- Your task -
Repeat the first line of the listing and each line after it, exactly, through the line containing "The width and height of the screenshot is (333, 260).".

- Input records -
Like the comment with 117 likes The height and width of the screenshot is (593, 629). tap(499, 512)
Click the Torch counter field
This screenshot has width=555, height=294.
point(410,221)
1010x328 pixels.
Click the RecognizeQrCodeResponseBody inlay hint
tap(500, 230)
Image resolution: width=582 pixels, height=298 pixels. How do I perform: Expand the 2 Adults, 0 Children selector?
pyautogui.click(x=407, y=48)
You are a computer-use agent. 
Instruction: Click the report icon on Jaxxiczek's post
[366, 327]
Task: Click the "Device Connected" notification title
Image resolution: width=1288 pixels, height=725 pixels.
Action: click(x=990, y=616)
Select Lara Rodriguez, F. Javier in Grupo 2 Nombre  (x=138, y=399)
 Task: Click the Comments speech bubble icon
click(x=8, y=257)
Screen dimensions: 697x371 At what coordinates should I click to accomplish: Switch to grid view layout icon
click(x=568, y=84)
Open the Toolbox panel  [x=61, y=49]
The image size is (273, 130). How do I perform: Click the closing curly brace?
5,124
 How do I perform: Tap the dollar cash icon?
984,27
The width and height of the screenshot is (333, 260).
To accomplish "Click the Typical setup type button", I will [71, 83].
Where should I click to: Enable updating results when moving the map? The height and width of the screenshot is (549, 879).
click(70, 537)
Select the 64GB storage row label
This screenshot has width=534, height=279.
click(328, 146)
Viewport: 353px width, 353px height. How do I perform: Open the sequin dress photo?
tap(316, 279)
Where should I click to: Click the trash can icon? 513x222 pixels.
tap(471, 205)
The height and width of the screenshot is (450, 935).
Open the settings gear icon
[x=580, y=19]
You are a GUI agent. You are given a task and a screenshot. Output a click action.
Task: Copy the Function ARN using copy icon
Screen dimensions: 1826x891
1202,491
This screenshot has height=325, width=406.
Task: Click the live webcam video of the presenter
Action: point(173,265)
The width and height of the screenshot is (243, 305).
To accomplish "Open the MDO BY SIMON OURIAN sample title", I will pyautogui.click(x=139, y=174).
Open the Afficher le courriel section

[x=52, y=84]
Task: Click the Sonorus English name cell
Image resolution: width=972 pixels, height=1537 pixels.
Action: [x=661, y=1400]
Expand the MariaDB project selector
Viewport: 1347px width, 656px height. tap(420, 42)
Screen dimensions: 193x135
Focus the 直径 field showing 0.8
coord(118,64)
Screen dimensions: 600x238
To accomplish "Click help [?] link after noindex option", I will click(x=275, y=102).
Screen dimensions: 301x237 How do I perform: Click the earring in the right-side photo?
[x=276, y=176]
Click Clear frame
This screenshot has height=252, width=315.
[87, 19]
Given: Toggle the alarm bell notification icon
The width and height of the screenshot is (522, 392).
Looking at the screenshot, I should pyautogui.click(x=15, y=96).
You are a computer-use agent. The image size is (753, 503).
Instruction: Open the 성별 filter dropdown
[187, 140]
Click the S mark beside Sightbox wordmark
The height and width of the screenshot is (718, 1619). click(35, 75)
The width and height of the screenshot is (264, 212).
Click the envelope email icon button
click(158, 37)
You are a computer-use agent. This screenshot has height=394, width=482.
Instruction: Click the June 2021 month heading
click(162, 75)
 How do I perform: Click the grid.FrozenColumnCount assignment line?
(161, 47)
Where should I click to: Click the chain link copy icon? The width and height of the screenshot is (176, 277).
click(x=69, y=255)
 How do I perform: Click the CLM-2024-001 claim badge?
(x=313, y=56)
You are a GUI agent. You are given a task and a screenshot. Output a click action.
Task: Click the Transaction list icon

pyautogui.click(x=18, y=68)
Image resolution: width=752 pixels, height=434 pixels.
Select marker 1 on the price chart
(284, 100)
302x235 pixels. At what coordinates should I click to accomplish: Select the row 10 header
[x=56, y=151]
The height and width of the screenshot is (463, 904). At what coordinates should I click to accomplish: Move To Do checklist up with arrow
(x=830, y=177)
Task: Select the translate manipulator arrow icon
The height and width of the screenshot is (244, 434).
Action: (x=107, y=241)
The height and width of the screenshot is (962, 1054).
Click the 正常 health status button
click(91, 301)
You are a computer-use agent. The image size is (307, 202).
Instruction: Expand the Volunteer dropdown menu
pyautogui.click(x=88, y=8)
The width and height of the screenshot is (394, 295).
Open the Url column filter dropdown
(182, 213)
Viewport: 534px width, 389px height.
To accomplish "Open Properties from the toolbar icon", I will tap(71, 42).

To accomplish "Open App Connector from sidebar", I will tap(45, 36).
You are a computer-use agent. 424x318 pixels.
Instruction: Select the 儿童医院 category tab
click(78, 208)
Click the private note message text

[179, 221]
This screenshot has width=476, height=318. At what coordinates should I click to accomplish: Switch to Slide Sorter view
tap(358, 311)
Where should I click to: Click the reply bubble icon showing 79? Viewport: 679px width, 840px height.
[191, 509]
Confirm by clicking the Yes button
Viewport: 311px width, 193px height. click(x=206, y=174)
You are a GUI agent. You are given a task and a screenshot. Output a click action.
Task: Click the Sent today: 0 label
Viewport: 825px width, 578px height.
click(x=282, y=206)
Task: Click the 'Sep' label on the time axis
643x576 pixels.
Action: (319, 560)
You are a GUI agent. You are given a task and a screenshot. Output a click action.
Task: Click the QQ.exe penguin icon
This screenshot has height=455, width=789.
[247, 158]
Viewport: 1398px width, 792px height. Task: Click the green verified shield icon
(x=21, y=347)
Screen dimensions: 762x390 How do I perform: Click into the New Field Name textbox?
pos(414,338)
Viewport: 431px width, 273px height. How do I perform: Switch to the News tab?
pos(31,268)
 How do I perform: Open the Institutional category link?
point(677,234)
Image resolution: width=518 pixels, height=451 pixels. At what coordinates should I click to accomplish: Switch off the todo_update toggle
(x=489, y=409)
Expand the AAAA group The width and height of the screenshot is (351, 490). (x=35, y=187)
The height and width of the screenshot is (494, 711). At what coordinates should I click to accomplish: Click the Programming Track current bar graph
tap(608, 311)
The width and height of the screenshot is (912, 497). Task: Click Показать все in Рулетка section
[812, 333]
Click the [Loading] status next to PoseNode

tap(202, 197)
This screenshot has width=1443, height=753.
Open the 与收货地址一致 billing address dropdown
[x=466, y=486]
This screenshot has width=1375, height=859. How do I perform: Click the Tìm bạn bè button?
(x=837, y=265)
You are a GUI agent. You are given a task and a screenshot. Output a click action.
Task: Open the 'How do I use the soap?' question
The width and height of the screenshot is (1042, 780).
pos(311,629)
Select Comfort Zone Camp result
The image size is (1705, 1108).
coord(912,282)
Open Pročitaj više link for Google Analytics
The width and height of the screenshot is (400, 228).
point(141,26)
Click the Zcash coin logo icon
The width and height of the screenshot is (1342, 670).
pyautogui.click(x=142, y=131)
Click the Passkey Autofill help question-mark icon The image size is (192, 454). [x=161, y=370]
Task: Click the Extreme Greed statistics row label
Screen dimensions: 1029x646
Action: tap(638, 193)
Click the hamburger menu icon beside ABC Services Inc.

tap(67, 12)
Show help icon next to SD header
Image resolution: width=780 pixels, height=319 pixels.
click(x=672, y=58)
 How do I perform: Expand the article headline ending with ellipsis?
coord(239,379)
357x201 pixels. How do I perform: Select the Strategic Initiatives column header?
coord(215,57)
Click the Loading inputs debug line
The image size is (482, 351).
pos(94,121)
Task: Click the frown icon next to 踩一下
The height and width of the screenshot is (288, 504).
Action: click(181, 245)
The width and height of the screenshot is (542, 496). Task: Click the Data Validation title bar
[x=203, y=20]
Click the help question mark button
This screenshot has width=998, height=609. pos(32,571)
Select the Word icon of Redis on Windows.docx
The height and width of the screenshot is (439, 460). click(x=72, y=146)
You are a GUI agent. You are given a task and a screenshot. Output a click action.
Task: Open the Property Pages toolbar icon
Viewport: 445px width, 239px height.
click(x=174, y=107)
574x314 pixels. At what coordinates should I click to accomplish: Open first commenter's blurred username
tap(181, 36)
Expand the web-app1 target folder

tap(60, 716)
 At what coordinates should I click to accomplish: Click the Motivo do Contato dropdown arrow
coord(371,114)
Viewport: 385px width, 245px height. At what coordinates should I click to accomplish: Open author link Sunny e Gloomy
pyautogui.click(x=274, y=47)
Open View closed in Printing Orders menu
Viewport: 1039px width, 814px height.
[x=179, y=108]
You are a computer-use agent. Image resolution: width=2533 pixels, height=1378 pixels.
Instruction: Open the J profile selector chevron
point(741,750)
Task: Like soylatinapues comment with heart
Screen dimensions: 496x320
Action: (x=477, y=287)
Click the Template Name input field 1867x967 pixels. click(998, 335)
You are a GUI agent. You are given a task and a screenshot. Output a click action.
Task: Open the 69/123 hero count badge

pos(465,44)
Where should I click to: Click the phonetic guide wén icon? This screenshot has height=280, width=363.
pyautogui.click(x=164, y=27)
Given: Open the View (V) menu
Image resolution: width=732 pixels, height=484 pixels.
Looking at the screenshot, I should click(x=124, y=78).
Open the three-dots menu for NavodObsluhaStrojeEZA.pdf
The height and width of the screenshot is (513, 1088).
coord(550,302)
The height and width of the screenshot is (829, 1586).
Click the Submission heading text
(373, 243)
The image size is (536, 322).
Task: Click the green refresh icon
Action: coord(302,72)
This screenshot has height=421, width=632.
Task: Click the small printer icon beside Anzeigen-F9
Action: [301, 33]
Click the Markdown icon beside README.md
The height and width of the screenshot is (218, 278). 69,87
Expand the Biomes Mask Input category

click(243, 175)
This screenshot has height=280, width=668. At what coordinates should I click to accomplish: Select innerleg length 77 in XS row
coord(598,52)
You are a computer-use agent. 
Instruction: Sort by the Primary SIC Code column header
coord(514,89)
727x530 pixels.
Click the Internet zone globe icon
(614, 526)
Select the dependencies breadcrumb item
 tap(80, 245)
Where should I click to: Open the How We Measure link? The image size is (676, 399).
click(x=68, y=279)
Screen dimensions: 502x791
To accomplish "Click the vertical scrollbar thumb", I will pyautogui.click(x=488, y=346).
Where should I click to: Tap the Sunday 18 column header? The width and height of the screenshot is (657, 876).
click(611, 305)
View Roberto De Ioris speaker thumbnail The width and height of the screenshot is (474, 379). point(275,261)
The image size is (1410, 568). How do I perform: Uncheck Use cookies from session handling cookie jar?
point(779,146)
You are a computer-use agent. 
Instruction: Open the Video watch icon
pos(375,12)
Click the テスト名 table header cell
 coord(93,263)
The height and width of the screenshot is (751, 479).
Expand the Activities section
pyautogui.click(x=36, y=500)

- Answer section -
Like the comment with 117 likes The height and width of the screenshot is (593, 629). tap(499, 512)
Click the Torch counter field
This screenshot has width=555, height=294.
point(410,221)
1010x328 pixels.
Click the RecognizeQrCodeResponseBody inlay hint
tap(500, 230)
Image resolution: width=582 pixels, height=298 pixels. How do I perform: Expand the 2 Adults, 0 Children selector?
pyautogui.click(x=407, y=48)
You are a computer-use agent. 
Instruction: Click the report icon on Jaxxiczek's post
[366, 327]
Task: Click the "Device Connected" notification title
Image resolution: width=1288 pixels, height=725 pixels.
Action: click(x=990, y=616)
Select Lara Rodriguez, F. Javier in Grupo 2 Nombre  (x=138, y=399)
 Task: Click the Comments speech bubble icon
click(x=8, y=257)
Screen dimensions: 697x371 At what coordinates should I click to accomplish: Switch to grid view layout icon
click(x=568, y=84)
Open the Toolbox panel  [x=61, y=49]
The image size is (273, 130). How do I perform: Click the closing curly brace?
5,124
 How do I perform: Tap the dollar cash icon?
984,27
The width and height of the screenshot is (333, 260).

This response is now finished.